It’s not as simple as just talking about your finances though. Money is much more complex than that, mainly because it touches every part of our lives. Gambling, taking on debt, and being a shopaholic are a few examples of how money can strain a relationship. It can also be as simple as who is paying the bills this month. Chances are if you are married, then you have had some sort of disagreement about money.

Now since I’m not married nor have I ever been, you’re probably thinking I don’t have any experience to talk on this subject and you’d be completely right. Because I don’t and I don’t want to give you some low-quality article with a bunch of resources from Google searches, I tried something different. A week ago I sent out a questionnaire to three couples to get their perspectives on how they tackle the topic of money. I asked fairly broad questions to purposely to see how they would answer differently and what they came back with was extremely encouraging.

Before I get into the questionnaire and their responses I want to give you some background so you can hopefully relate better. Of course, I am going to keep their identities anonymous since those details aren’t relevant but just know they are all between the ages of 23-30 years old. None of them have any kids and they have each been married between 1-3 years, so still fairly new. Moreover, they have all been through some form of secondary education and all have jobs.



I’m a firm believer that most problems can be avoided or at least resolved with some good ol’ fashion communication. To some, it seems like a lost art to speak face-to-face with someone but when it comes to your money communication is vital. The first question I asked my participants was how difficult having the conversation about your finances was and if that has changed over time. Each of them had very promising answers saying it wasn’t hard at all. No,w this doesn’t mean there aren’t small disagreements but these are usually resolved with a quick pro/con discussion.

One participant went on to say that the conversation has shifted as their marriage has grown which makes perfect sense. When you first commit to a relationship you are an individual. You pay for your own food, your own gas, and you most likely have no major bills like a mortgage. Then all of a sudden you add another person to the mix, maybe you buy a house and before you know it your bills go up significantly. I’m not saying this is a bad thing but rather a shift in mentality that will just take time.

Another question I asked that ties into communication was if they have ever had any financial disagreements. Now, if you are thinking that these will never happen you are fooling yourself. Like I said in the beginning, money touches every part of your life so it’s impossible for there to never be something you don’t agree on. These couples were no different but the disagreements weren’t as drastic as you may think.

From reading their responses it seemed that most disagreements stemmed from one partner being riskier than the other. In fact, one couple literally said just that. Branching off from that, one response I got was that one person liked to finance things through debt while the other just wanted to pay cash and be done. No matter what the interest rate, even if it’s 0%, debt still has a risk but it can be a smarter option than using cash. Again, something that just needs to be discussed.

The last thing I want to talk about when it comes to communication is actually sitting down and reviewing their finances. A huge problem people have is they have no clue what kind of financial situation they are even in. How can you plan for the future if you don’t know where you are now?

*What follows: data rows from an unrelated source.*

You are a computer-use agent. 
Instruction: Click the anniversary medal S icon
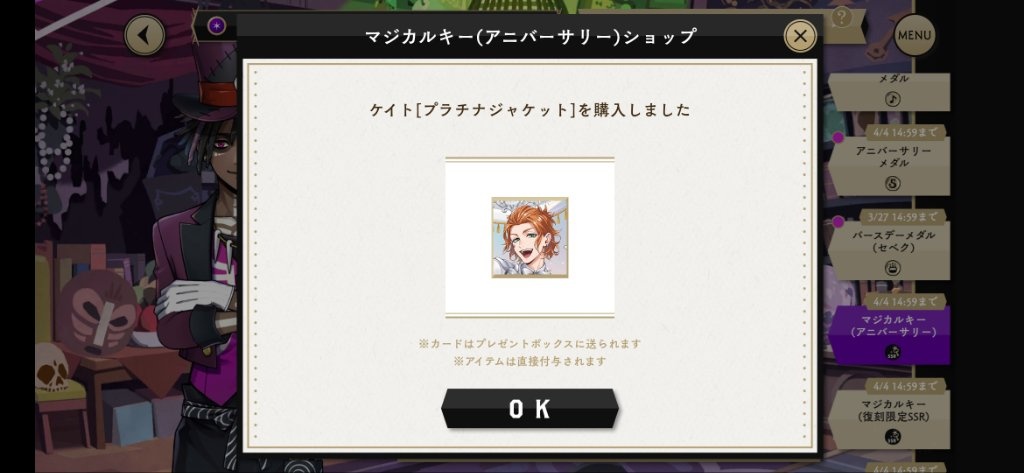(892, 184)
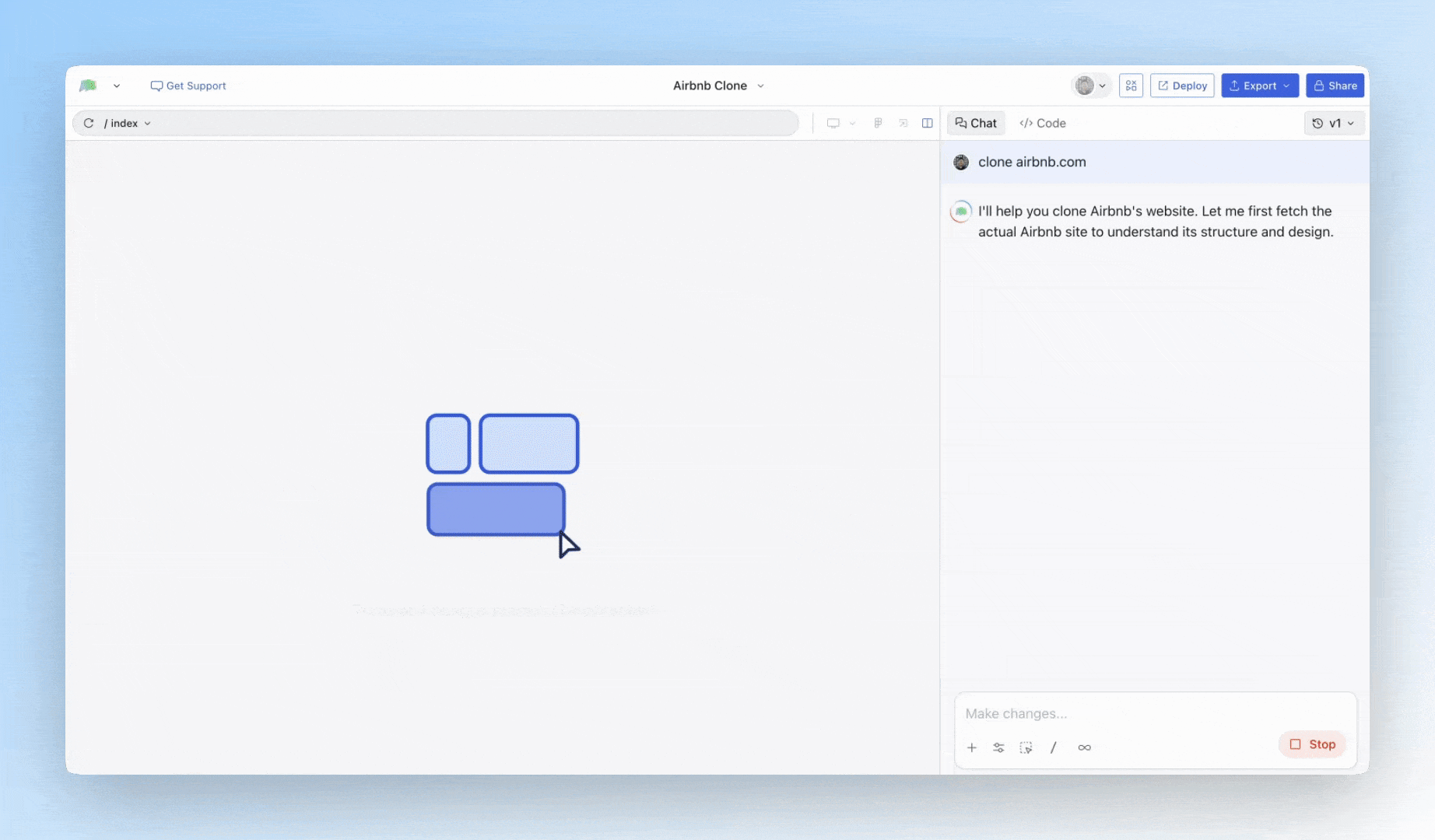The height and width of the screenshot is (840, 1435).
Task: Select the Chat tab
Action: pyautogui.click(x=976, y=123)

These couples realize this and at a minimum, sit down monthly to talk about where they are compared to the budget they set at the beginning of the month. I really believe that doing a monthly review of your finances is the minimal amount of management that all people, even as an individual, should do. A lot can change in a month and falling off track is easier than you may think.

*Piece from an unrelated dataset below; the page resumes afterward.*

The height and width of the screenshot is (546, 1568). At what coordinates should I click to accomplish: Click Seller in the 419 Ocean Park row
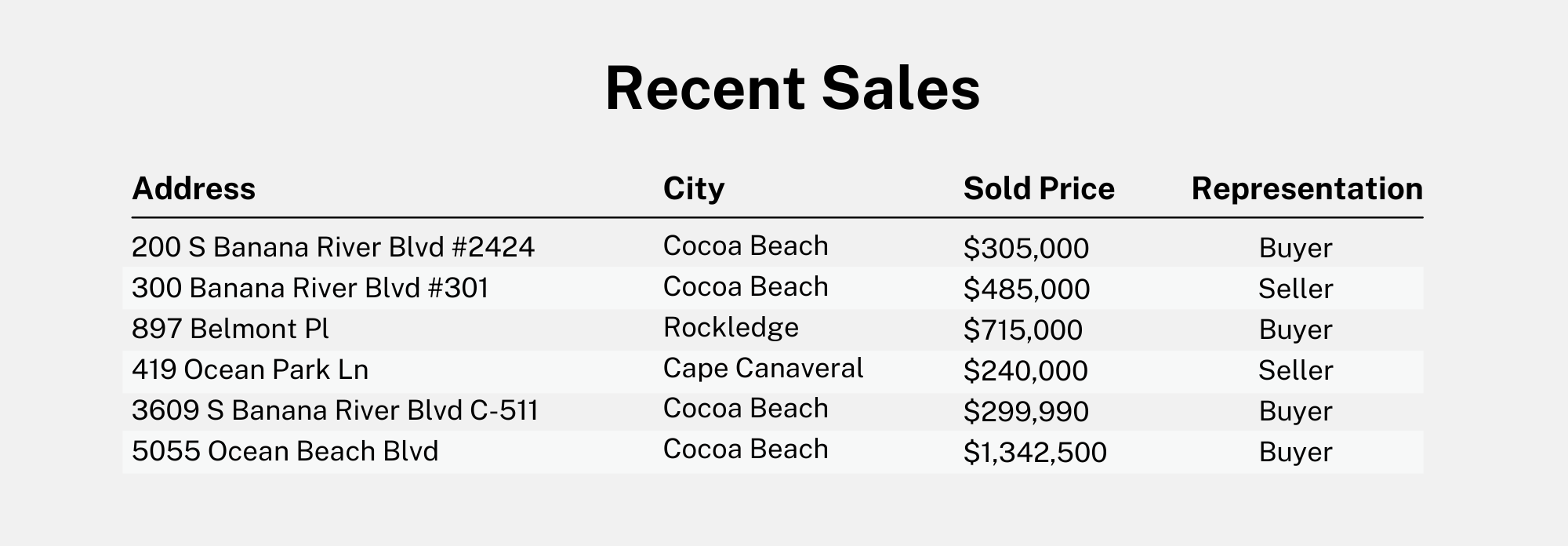[1296, 370]
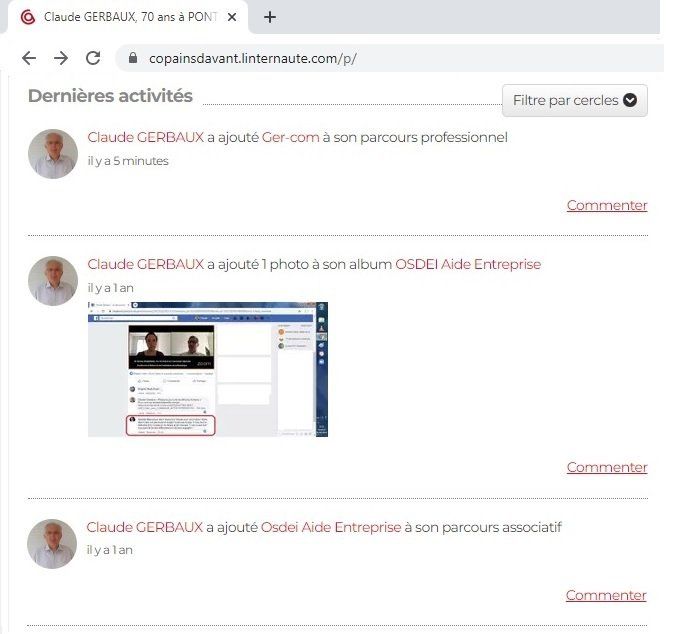Image resolution: width=676 pixels, height=634 pixels.
Task: Reload the current page
Action: [93, 58]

How a couple sets up accounts and how money is divided is one of the most interesting topics for me. It can be done 1000 ways and none is better than the other, it’s just finding something that works. To prove this point, each couple divided their money up completely different ways and personally I don’t prefer any of them but what do I know?

One of the couples chooses to make it simple and combine everything into a single joint account. This can work well if, that’s a big if, you are on the same page with your budget and long-term goals. I’ll most likely say it a couple more times before I wrap this article up, but open communication is essential if you are going to combine everything. They go on to add that if someone wants to splurge on a purchase they know to have the conversation first. At the end of their answer, they add that they aren’t concerned with who makes or saves more money but that they “go to work to make money to contribute to OUR goals”.

The other two couples do what I think most people do and that is split up their paychecks into a family account and an individual account. The only difference between the two is that one splits it up by a dollar amount and the other by percentage.

For example, let’s say you bring home $500 a week and your spouse $700 and you know that your weekly bills are $800. If you did the percentage approach then each of you would need to contribute roughly 70% to the weekly bill fund. Your $500 x 70% = $350 and your spouse’s $700 x 70% = $490, add these together and you get $840 which would cover the bills. The problem some people have with this is that you have $150 left over while your spouse has $210, this is where you need to make the decision if it is fair or not. The other way is to just divide the $800 in half. If you do it this way though you only have $100 leftover ($500 – $400) and your spouse now has $300 ($700 – $400). Now, roles can easily be reversed here so I wouldn’t get to caught up on the dollar amount, rather communicate with your significant other what you think is fair.

Both of these approaches have the same outcome of getting the amount needed to cover the household bills. These include the mortgage, utilities, insurance, food, etc. Each couple has their savings goals that they want to meet as well. Once everything is covered, the remaining money they get to keep for themselves and spend as they wish. This approach eliminates the need for the conversation of what someone can spend money on but it is more complicated.


Financial Goals

Now that these couples have communicated, created a plan and have all of their accounts set up, they need goals. I asked them to tell me what they wanted to accomplish in the next 5, 10, and 25 years. Answers were pretty aligned with what you might think and what might also happen to be some of your goals as well.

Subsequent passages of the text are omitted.